You CAN get automatic visualization and animation with names, it's just
more difficult (no clear move vs. copy, and values held by names don't have
a clear location other than the text). You CAN do pattern recognition and
rewriting with names, it's just more difficult (TC can easily use regular
expressions). You CAN analyze for linear safety using names, it's just more
difficult (need to track names and scopes). You CAN predict actions using
names, it's just more difficult (machine-learning, Markov models, etc. are
very syntax/structure oriented). You CAN search logically for applicative
code or use genetic programming, it's just freakishly more difficult (a lot
more invalid or irrelevant syntax to search). You CAN stream applicative
code, it's just more difficult (dealing with scopes, namespaces).

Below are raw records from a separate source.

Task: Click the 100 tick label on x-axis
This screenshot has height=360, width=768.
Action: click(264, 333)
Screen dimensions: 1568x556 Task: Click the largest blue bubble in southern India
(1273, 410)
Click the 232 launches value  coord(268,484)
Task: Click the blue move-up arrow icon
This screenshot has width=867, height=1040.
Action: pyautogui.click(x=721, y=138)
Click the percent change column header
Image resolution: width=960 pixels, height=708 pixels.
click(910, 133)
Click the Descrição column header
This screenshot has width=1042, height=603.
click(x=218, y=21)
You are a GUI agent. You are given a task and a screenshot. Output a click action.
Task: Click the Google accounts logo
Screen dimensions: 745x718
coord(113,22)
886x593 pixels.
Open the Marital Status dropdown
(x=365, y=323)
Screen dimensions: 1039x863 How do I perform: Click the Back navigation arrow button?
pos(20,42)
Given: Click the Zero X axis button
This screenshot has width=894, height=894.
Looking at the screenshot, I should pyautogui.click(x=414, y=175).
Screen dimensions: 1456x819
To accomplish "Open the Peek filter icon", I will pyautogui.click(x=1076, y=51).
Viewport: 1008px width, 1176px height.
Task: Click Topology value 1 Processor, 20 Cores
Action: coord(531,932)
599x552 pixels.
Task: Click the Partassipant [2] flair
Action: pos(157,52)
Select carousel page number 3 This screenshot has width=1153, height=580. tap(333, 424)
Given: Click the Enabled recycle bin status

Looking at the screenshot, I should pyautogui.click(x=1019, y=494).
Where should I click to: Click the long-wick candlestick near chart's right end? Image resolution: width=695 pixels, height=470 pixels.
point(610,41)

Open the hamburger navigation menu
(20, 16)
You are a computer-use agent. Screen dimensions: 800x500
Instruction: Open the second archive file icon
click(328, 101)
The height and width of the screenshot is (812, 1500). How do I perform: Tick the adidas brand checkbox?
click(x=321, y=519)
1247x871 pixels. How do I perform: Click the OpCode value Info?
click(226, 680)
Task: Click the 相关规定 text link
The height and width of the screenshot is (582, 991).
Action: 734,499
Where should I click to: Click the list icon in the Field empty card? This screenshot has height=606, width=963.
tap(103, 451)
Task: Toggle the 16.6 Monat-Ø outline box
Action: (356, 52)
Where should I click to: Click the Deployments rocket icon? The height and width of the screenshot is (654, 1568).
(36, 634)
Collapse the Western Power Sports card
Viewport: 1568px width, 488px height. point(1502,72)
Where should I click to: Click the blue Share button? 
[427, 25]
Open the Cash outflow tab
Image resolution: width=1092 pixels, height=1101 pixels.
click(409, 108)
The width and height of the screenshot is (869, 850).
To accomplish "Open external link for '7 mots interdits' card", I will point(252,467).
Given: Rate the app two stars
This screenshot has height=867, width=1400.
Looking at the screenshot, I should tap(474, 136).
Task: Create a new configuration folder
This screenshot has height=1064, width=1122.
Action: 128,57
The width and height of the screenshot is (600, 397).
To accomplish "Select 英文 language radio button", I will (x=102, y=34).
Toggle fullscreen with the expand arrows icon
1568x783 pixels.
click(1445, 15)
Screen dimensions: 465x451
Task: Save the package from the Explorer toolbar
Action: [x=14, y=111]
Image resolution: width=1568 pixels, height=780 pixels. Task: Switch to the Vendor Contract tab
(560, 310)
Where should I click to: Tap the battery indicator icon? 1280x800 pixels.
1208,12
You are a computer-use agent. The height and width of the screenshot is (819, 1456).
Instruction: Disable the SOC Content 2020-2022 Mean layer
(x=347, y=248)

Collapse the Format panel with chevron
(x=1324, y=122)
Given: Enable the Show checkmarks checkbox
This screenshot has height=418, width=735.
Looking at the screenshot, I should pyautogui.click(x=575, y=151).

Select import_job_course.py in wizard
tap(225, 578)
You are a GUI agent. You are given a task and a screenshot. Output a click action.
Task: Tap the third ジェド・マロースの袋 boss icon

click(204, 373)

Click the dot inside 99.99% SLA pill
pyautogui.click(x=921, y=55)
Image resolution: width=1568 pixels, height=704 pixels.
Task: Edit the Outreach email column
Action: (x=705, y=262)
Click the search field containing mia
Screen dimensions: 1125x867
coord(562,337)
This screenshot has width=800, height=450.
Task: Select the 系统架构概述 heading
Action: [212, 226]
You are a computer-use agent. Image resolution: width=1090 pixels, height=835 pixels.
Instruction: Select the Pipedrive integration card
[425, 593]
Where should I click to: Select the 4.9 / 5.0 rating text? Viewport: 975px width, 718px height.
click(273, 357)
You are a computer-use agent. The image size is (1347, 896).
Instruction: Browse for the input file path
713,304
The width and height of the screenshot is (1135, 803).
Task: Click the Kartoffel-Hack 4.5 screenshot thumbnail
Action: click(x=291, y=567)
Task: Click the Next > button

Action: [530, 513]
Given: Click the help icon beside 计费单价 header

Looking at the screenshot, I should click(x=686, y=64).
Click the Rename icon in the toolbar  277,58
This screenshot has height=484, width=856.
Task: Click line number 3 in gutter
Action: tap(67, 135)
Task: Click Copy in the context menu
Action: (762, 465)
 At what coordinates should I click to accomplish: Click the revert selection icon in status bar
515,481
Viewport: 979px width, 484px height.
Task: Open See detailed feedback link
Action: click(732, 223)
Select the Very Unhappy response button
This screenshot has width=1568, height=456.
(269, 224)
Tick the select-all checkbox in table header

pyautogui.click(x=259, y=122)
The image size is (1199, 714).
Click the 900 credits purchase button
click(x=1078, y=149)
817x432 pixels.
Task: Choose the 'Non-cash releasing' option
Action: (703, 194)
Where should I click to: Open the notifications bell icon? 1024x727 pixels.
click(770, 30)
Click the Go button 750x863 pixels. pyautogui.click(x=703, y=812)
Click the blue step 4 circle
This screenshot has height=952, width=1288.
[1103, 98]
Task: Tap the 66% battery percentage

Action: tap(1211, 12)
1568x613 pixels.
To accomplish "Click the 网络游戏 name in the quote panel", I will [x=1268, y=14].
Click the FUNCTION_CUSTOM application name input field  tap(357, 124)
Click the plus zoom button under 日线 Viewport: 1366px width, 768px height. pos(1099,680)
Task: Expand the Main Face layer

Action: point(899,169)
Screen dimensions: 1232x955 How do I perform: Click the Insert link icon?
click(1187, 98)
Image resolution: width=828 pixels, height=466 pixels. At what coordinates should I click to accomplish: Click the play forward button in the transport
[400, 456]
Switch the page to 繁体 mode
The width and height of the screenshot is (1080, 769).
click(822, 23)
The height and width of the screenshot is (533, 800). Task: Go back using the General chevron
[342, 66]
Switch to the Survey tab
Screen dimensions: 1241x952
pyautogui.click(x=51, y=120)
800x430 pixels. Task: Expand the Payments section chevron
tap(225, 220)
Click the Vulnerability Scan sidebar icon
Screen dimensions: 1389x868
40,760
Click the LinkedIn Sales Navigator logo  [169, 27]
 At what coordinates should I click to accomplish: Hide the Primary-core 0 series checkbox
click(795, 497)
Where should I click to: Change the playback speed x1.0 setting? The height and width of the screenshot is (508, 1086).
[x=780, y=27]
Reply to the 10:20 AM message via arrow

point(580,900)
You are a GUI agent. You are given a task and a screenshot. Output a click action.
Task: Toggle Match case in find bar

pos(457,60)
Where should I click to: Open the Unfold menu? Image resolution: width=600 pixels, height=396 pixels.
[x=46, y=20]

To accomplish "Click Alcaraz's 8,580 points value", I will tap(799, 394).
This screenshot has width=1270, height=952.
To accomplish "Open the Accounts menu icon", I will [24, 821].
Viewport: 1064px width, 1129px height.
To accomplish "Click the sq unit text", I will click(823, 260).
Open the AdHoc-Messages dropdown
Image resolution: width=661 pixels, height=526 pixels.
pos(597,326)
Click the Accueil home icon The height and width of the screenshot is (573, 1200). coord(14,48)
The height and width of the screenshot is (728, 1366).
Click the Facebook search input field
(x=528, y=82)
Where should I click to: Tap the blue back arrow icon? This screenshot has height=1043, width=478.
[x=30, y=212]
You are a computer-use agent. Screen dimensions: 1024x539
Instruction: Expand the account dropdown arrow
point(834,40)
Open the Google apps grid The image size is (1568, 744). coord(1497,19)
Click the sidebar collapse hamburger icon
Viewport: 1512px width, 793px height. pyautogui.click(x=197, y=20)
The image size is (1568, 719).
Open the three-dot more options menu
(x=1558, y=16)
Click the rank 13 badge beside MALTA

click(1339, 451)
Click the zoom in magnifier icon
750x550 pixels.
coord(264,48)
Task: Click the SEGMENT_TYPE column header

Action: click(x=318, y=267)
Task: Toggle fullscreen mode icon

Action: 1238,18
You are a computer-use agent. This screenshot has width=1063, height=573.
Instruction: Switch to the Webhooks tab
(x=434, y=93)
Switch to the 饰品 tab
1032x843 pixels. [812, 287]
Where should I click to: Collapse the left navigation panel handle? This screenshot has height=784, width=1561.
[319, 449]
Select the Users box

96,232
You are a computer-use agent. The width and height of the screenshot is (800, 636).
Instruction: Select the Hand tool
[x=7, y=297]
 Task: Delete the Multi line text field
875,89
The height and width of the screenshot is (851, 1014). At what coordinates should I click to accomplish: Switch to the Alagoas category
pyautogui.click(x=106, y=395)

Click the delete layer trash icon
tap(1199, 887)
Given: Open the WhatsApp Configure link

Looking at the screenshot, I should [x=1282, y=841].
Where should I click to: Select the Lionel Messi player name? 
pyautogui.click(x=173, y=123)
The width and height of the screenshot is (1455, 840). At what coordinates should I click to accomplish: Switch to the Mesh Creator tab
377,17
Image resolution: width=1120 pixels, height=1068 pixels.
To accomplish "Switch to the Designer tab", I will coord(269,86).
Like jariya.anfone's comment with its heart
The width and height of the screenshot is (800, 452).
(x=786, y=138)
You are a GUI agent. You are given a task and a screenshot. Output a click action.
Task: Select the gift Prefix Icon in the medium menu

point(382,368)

But every little point, every little bit of complexity, adds up, pushing
the system beyond viable accessibility and usability thresholds.

Further, these aren't "little" points, and TC is not just "marginally" more
effective. Visualization and animation are extremely important. Predicting
and anticipating user actions is highly valuable. Code extraction from
history, programming by example, then tuning and optimizing this code from
history are essential. Streaming commands is the very foundation.

Stop cherry-picking your arguments; you've lost sight of the bigger
picture, or maybe you haven't glimpsed it yet. Step back. Try to address
ALL these points, simultaneously, in one system, while *keeping it simple*.
If you can do so with a named applicative model, I'll be impressed and
interested.


> I will occasionally have to give you an error message "usage of name is
> illegal in this context", right?   For example, violates substructural
> types.  I still count that as an easy translation
>

Under your proposal, the safety property is no longer compositional, no
longer correct-by-construction (i.e. requiring only syntactically local
analysis to validate); it now requires a non-local post-hoc analysis (not
an easy one, if you do any sort of inference). And while this might not
seem important for the concerns you've been tracking so far, I ask you to
review how this might affect streaming, local rewrites, and similar.

You call it an 'easy' translation. I call it a 'lossy' translation.

Or perhaps a more fitting phrase is: trying to put the toothpaste back in
the tube.


>
> most of your ideas sound pretty good to me, but I think there are a couple
> of sticking points that I'm still not on board with.  I'm certainly open to
> the possibility that I just haven't gotten it yet, and either way I wish
> you the best of luck in getting your system going.
>

Thanks. I imagine most people would be less open, more dismissive, and I
appreciate how you've engaged me on this so far.